Questionado por que não fiscalizou antes, o prefeito respondeu que a prerrogativa é dos órgãos ambientais federais. Nos bastidores, há um receio de que a prefeitura entre na mira da Polícia Federal.
Apelidada de “Cidade Pepita”, Itaituba traz no hino o verso “os garimpos, as praias, a fonte”, tem como monumento uma estátua de 3 metros de um garimpeiro e um comércio quase todo voltado à atividade, com lojas de compra e venda de ouro, de retroescavadeiras e de tratores, além de um dos aeroportos mais movimentados do Pará. Clímaco se reelegeu em 2020 com o apoio dos garimpeiros.
NA CASA CIVIL
Enquanto a PF incendiava retroescavadeiras e acampamentos, Clímaco voou a Brasília para se encontrar com o ministro da Casa Civil, Ciro Nogueira. Segundo o prefeito, o objetivo era convencer o governo federal a suspender a operação. Para isso, levou “centenas” de vídeos enviados por seus companheiros do garimpo, mostrando as “cenas de terror” da ação policial.

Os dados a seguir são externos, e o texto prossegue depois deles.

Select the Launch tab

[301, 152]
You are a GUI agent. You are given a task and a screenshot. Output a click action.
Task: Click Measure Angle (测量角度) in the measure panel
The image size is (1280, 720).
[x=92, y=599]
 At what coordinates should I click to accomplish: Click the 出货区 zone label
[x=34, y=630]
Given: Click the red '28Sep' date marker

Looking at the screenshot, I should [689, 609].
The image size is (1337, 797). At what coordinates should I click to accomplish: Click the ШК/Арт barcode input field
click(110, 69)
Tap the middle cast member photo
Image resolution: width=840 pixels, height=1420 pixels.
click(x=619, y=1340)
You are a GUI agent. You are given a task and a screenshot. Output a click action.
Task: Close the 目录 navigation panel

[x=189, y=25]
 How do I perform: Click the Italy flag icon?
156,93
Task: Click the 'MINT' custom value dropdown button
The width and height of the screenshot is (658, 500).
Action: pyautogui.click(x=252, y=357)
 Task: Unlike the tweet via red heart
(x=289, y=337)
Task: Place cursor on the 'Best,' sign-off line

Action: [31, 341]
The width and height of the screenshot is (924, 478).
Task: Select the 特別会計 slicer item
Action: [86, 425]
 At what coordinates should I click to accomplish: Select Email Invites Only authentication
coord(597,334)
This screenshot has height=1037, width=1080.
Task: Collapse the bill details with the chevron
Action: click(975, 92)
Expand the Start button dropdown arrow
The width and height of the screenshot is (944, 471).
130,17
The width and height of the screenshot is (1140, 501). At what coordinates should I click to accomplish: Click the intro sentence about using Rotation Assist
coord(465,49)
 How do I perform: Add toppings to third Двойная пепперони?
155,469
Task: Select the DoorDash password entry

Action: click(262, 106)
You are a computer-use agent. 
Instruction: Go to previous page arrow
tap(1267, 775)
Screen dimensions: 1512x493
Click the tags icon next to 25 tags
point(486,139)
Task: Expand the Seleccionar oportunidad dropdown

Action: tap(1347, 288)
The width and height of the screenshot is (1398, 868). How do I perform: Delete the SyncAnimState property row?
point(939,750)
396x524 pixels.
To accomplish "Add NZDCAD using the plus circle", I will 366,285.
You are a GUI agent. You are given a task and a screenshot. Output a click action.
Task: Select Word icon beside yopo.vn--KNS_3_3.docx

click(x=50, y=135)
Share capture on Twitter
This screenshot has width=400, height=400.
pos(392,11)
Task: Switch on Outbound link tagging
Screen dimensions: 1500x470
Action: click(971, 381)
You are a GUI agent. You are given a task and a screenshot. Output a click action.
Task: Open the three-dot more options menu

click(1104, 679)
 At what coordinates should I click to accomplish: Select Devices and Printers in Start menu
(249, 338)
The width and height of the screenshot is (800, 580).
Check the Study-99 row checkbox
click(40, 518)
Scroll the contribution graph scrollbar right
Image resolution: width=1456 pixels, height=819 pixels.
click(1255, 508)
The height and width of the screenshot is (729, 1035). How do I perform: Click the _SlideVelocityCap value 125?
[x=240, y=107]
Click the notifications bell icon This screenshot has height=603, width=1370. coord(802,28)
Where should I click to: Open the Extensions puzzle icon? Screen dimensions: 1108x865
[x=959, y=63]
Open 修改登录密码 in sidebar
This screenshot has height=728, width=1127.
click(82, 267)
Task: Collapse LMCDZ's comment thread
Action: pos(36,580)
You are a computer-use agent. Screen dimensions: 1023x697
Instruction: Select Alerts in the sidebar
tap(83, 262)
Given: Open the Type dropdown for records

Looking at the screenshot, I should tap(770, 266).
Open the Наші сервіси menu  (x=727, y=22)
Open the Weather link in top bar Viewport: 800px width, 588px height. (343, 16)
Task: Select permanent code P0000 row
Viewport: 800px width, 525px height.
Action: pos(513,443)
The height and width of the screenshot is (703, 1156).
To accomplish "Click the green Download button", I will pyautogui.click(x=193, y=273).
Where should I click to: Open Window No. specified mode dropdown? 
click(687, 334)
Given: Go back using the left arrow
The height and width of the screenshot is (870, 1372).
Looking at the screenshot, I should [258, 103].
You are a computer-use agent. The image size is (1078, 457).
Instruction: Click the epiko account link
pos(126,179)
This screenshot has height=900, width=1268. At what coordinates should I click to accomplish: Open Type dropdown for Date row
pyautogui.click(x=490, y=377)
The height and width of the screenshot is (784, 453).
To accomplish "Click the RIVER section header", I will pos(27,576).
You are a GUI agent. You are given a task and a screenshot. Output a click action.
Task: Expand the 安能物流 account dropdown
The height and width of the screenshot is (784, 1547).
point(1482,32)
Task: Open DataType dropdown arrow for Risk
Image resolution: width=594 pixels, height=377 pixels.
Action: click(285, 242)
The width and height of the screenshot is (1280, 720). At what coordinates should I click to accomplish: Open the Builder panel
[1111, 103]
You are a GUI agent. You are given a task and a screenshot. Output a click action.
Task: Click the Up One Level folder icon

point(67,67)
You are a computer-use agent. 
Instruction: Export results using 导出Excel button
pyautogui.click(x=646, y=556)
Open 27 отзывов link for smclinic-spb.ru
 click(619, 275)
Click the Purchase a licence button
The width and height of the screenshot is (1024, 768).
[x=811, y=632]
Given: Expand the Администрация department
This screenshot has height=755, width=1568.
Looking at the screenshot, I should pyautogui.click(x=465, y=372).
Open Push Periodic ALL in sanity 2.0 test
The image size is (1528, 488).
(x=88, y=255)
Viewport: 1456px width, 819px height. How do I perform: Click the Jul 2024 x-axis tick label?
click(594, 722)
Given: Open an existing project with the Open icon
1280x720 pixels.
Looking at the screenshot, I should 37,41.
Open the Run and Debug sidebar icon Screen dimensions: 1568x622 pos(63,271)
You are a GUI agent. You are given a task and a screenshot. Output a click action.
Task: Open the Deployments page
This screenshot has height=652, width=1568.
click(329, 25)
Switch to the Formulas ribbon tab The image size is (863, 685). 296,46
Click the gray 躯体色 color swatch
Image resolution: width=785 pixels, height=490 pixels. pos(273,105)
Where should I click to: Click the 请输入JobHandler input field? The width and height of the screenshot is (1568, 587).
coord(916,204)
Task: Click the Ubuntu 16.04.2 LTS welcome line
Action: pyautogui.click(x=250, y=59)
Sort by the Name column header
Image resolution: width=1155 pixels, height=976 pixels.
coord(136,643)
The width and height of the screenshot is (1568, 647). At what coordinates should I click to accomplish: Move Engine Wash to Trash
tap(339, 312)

O deputado federal José Priante (MDB-PA) foi com o prefeito ao encontro:
— As explosões pareciam produção cinematográfica. É uma política equivocada. Na hora em que se pega gado na floresta não se faz churrasco com ele — disse o parlamentar, apesar de a inutilização de equipamentos estar prevista em lei, quando não há como apreender.
Segundo o deputado e o prefeito, Nogueira prometeu levar a questão ao presidente Jair Bolsonaro para “paralisar esse tipo de operação”. Nogueira não comentou a reunião, que não consta na agenda oficial. No dia seguinte, no entanto, se encontrou com o ministro do Meio Ambiente, Joaquim Leite.
Clímaco diz que só não “ligou direto” para Bolsonaro porque “ele estava lá na guerra com a Rússia” (na verdade, em viagem ao país). Em maio de 2020, Bolsonaro elogiou Itaituba em uma live por abrir o comércio durante a pandemia.
A operação policial terminou na última sexta-feira. Ações como essa costumam não durar mais de uma semana, mas o prefeito procurou tirar proveito político.
— Conseguimos uma trégua para regularizar a situação —comentou.